# COGS 108 - Project Proposal

## Authors

- Saemi Namgung: Conceptualization, Analysis, Project administration, Writing – original draft,Writing – review & editing
- Evelyn Na: Software, Data curation, Visualization, Methodology, Writing – review & editing
- Jookyoung Lee: Conceptualization, Analysis, Project administration, Software, Writing - review & editing
- Dani Delgado: Analysis, Background research, Visualization, Writing - original draft
- Agam Chahal: Background research, Prior Research Analysis, Software
- Alex Sun: Background research, Analysis, Proofreading

## Research Question

Sleep deprivation is increasingly common among university students, potentially undermining the cognitive processes required for academic success. Therefore, we ask: Does average nightly sleep duration ($TotalSleepTime$) significantly predict end-of-semester GPA ($term\_gpa$) for first-year college students when controlling for prior academic performance ($cum\_gpa$) and demographic factors?

## Background and Prior Work

Sleep plays an essential role in cognition, memory, and learning. Research in neuroscience shows that sleep is an active process during which the brain consolidates newly learned information and strengthens memory. These processes are important for attention, executive function, and long-term learning, all of which are necessary for academic success. When sleep is inadequate or disrupted, these cognitive functions can be impaired, making it more difficult for students to perform well academically (<a href="https://www.nature.com/articles/nrn2762" target="_blank">Diekelmann & Born, 2010</a>).

Several empirical studies have examined the relationship between sleep patterns and academic performance in student populations. An in-depth study of medical students found that ongoing sleep deprivation over a three-month period was associated with declines in academic scores, suggesting that reduced sleep may negatively affect academic outcomes (<a href="https://www.cureus.com/articles/380070-impact-of-sleep-deprivation-on-cognition-and-academic-scores-a-three-month-longitudinal-study-among-indian-medical-students" target="_blank">Impact of Sleep Deprivation on Cognition and Academic Scores, Cureus</a>). In addition, research by Gaultney (2017) found that among college students, sleep duration and sleep timing were associated with academic performance measures such as GPA (<a href="https://www.tandfonline.com/doi/full/10.1080/10963758.2017.1297713" target="_blank">Gaultney, 2017</a>). Together, these studies provide evidence that sleep behavior is meaningfully related to academic outcomes, though they differ in how thoroughly they control for other influencing factors. Although the relationship between sleep and academic performance has been studied before, this project does not aim to introduce a new theoretical idea. Instead, it focuses on confirming and extending existing findings using a data science approach and publicly available datasets. Many previous studies do not fully account for prior academic performance, which makes it harder to separate the effect of sleep from a student’s existing ability. By controlling for prior GPA and demographic factors, our analysis examines whether sleep duration remains a meaningful predictor of end-of-semester GPA.
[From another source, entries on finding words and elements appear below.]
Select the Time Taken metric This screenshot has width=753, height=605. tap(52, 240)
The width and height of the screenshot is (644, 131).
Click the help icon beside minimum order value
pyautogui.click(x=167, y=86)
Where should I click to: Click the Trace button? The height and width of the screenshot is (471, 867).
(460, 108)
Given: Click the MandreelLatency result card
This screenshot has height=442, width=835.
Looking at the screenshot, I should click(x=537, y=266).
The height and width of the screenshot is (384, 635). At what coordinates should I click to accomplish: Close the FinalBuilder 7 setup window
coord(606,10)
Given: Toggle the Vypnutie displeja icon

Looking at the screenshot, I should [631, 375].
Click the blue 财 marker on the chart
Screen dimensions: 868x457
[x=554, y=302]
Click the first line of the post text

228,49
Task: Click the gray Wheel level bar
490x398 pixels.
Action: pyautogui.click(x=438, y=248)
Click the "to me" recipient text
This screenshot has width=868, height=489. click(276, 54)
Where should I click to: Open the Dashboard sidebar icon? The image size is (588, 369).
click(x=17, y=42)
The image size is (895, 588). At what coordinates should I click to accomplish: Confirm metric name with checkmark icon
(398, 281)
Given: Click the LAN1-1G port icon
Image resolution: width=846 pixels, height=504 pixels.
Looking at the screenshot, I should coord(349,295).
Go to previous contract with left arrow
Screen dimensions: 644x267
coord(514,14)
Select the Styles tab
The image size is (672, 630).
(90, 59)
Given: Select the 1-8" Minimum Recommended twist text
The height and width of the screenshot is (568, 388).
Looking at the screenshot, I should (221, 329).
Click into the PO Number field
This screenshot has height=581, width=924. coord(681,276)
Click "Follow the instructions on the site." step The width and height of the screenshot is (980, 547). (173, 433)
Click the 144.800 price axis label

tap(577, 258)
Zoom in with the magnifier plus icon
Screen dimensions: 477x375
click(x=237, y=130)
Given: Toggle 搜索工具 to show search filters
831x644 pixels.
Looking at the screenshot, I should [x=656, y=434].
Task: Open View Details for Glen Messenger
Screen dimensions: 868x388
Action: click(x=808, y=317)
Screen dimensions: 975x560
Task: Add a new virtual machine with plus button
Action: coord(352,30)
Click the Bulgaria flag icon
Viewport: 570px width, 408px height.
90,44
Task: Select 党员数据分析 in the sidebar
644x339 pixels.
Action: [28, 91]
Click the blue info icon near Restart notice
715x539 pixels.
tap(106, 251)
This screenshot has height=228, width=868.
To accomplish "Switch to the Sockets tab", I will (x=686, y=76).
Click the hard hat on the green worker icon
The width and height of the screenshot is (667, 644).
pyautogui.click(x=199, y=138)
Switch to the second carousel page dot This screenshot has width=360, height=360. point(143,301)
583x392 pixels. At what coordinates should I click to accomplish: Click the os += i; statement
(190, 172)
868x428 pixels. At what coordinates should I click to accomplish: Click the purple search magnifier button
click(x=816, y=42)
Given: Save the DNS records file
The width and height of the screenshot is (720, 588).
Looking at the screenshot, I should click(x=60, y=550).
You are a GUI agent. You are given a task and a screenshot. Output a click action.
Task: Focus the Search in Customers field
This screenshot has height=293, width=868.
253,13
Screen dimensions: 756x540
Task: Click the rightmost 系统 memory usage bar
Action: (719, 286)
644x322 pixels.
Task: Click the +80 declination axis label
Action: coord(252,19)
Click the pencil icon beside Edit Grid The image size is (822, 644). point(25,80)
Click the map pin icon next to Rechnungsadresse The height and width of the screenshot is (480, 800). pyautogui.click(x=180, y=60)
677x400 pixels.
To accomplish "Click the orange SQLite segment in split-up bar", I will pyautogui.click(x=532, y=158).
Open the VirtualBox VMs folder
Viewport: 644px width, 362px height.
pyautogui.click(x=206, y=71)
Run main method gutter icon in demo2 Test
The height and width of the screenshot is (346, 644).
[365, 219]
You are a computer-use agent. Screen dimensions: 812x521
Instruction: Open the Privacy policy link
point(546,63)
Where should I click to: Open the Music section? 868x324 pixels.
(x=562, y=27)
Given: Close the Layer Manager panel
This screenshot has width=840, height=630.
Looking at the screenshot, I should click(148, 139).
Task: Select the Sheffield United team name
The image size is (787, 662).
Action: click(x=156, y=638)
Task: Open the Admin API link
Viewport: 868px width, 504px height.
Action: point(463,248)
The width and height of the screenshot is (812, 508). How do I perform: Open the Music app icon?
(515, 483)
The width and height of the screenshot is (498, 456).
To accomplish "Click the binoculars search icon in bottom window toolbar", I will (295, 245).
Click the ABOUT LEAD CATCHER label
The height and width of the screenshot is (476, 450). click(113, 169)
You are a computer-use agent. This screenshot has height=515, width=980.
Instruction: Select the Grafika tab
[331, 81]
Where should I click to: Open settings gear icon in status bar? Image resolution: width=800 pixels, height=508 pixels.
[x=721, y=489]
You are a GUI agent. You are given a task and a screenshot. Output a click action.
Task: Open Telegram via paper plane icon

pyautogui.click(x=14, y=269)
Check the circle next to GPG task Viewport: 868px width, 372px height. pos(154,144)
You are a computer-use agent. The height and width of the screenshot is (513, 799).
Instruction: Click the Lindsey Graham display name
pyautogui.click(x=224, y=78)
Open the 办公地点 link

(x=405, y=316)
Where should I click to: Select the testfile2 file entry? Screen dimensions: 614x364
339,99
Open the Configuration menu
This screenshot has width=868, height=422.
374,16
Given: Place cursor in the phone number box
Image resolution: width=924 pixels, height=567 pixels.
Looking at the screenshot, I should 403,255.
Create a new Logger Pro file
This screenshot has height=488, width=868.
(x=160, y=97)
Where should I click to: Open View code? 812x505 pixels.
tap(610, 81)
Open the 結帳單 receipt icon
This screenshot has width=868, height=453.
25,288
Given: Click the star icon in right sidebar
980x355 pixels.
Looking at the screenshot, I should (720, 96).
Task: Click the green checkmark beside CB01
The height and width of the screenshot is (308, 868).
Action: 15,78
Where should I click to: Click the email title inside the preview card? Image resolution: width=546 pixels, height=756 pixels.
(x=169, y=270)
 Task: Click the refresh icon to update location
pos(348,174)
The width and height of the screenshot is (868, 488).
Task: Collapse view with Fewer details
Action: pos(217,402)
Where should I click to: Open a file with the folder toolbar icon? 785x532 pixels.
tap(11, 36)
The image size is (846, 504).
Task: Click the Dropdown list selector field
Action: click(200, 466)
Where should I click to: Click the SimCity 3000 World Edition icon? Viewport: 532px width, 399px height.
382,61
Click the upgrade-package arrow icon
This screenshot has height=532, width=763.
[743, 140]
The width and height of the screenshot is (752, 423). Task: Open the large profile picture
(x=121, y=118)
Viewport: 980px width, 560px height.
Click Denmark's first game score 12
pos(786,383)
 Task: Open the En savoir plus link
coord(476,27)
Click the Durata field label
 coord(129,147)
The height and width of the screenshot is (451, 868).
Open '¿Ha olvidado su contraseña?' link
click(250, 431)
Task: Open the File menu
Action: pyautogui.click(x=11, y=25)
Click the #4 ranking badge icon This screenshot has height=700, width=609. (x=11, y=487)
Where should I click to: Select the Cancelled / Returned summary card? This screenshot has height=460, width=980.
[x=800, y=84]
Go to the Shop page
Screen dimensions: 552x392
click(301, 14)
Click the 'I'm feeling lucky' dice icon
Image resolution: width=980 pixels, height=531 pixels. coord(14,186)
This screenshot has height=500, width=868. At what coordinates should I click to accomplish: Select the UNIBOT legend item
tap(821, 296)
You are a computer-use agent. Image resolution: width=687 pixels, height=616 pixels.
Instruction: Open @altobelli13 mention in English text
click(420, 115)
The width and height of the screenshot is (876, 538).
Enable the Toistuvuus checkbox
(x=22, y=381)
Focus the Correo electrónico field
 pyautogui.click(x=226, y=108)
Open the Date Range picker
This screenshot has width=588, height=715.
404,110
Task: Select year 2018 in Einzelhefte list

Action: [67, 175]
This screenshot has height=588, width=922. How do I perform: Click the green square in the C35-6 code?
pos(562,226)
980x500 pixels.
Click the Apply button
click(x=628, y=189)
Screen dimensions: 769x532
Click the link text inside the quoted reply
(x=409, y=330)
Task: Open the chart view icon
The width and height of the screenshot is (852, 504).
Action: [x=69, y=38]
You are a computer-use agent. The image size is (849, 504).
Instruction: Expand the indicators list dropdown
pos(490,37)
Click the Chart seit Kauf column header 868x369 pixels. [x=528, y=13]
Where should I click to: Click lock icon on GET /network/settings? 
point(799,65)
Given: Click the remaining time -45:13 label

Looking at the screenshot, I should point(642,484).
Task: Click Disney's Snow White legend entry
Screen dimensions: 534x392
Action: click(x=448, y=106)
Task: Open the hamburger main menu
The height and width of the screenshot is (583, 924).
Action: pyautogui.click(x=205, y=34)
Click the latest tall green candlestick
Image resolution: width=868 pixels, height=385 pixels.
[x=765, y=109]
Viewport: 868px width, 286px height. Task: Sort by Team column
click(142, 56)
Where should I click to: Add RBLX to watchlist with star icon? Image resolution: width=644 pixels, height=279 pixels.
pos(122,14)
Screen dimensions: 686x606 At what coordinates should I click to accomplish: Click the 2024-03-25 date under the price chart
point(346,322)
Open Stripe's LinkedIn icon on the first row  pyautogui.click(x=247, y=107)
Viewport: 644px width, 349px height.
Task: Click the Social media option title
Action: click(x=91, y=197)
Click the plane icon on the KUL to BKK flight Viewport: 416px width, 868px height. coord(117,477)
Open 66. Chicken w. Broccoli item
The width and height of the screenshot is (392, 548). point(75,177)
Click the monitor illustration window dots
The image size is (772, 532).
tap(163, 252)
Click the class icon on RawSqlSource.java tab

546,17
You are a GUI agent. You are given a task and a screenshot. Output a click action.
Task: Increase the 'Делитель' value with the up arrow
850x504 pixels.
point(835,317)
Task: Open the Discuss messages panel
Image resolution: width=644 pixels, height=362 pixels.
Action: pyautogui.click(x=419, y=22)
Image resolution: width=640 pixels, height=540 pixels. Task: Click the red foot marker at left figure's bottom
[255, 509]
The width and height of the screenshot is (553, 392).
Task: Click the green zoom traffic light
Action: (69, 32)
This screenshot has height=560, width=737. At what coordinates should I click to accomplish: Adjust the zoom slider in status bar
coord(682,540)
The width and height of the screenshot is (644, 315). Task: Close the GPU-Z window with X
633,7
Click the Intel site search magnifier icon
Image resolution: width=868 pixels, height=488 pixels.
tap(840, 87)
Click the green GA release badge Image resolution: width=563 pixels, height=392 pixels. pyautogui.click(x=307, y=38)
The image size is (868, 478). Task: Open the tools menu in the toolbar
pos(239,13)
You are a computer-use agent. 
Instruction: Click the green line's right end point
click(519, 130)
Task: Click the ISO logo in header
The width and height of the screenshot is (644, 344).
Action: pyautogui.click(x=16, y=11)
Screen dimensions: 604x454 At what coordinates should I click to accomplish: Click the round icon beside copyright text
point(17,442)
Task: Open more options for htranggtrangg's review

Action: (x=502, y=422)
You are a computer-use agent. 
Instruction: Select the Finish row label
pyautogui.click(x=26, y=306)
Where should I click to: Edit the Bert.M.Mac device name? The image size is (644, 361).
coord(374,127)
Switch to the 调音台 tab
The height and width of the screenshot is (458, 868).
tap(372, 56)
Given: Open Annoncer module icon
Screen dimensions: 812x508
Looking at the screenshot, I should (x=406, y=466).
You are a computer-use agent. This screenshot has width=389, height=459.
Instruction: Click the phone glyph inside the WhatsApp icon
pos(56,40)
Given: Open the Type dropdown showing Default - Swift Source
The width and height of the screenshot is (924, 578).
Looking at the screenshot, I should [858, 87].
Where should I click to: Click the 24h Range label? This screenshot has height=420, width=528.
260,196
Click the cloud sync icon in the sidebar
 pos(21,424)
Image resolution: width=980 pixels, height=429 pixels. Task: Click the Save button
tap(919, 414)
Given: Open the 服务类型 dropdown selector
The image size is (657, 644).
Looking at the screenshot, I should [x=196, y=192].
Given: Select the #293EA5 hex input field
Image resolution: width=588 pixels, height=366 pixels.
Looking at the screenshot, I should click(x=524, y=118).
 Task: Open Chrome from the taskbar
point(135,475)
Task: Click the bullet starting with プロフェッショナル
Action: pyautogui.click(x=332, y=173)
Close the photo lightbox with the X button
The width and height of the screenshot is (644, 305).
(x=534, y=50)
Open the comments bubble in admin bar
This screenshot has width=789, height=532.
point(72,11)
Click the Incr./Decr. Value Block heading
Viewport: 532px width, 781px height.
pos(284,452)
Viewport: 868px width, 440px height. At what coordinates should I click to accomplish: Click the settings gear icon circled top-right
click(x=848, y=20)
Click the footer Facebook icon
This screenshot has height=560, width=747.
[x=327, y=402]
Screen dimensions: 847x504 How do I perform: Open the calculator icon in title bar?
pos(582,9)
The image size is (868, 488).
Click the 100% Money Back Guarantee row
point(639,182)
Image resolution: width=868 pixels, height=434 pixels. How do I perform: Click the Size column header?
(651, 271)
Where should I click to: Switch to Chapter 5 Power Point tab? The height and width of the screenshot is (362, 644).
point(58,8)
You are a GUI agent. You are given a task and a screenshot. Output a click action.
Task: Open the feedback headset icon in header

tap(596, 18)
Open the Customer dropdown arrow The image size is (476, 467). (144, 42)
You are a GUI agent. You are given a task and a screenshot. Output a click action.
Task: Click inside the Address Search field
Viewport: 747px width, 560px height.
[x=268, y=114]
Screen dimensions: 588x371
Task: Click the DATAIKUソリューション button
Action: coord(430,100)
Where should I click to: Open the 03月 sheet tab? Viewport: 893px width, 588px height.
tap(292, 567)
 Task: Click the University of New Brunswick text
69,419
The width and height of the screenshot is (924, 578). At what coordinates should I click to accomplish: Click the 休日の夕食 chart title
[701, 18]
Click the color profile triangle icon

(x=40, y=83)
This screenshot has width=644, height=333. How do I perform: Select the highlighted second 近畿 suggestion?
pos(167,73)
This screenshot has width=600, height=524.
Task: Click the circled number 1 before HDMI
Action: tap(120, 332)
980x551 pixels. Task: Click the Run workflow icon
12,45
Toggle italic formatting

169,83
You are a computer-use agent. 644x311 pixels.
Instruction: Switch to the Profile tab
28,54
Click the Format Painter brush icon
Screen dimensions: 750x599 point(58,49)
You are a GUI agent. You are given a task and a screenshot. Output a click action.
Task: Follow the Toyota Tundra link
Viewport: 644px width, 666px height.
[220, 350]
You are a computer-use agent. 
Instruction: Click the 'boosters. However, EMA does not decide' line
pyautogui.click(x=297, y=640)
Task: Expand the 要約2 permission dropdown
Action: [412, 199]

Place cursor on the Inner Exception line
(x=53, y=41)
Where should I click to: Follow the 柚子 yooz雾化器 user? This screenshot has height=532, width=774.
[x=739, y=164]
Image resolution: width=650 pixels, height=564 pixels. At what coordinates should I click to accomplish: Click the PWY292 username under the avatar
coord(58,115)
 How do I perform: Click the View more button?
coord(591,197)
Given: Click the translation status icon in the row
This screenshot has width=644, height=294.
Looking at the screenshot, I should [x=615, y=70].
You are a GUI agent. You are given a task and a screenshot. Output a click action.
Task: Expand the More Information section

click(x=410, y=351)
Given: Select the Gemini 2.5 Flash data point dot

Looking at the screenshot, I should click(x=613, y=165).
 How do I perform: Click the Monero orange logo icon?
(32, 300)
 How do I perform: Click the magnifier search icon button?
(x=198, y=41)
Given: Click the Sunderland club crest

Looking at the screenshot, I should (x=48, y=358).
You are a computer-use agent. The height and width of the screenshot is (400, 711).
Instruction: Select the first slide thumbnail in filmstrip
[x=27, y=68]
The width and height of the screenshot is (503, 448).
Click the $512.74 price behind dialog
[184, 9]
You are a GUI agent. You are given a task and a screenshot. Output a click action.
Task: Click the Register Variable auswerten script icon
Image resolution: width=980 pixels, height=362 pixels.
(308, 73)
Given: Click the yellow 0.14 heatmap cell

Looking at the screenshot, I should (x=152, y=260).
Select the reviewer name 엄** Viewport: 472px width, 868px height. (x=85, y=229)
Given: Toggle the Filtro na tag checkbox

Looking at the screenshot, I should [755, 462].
To better understand the specific contribution of sleep to academic success, researchers recommend controlling for prior academic performance and relevant demographic variables. Prior GPA is a strong predictor of future academic outcomes and should be included in analytical models to avoid attributing existing differences in ability to sleep alone. By using regression models that incorporate prior performance and demographic controls, it becomes possible to evaluate whether sleep duration remains a significant predictor of end-of-semester GPA. This project follows that approach by examining the relationship between average nightly sleep duration and semester GPA while accounting for baseline academic performance and demographic factors.


## Hypothesis


We hypothesize that average nightly sleep duration ($TotalSleepTime$) will be a positive and significant predictor of end-of-semester GPA ($term\_gpa$), such that an increase in sleep duration is associated with higher academic achievement even when controlling for prior performance ($cum\_gpa$) and demographic factors. This expectation is grounded in the established neurobiological role of sleep in memory consolidation, executive function, and emotional regulation, all of which are critical for the high-level cognitive processing required to succeed in a college environment. By accounting for baseline academic ability and course load, we aim to isolate the specific impact that sleep hygiene has on a student's ability to maintain and improve their grades.

## Data

### 1. Ideal Dataset
To answer the research question—whether average nightly sleep duration predicts end-of-semester GPA for first-year college students while controlling for prior academic performance and demographic factors—the ideal dataset would have the following characteristics:

**A. Variables**
* **Outcome variable:** `term_gpa` (end-of-semester GPA)
* **Primary predictor:** `TotalSleepTime` (average nightly sleep duration, measured in hours or minutes)
* **Control variables:** `cum_gpa` (prior cumulative GPA as a measure of baseline academic performance), demographic variables such as age, sex/gender, race/ethnicity, and residency status (on-campus vs. off-campus).
* **Optional additional controls:** Socioeconomic indicators or academic workload (e.g., credit hours).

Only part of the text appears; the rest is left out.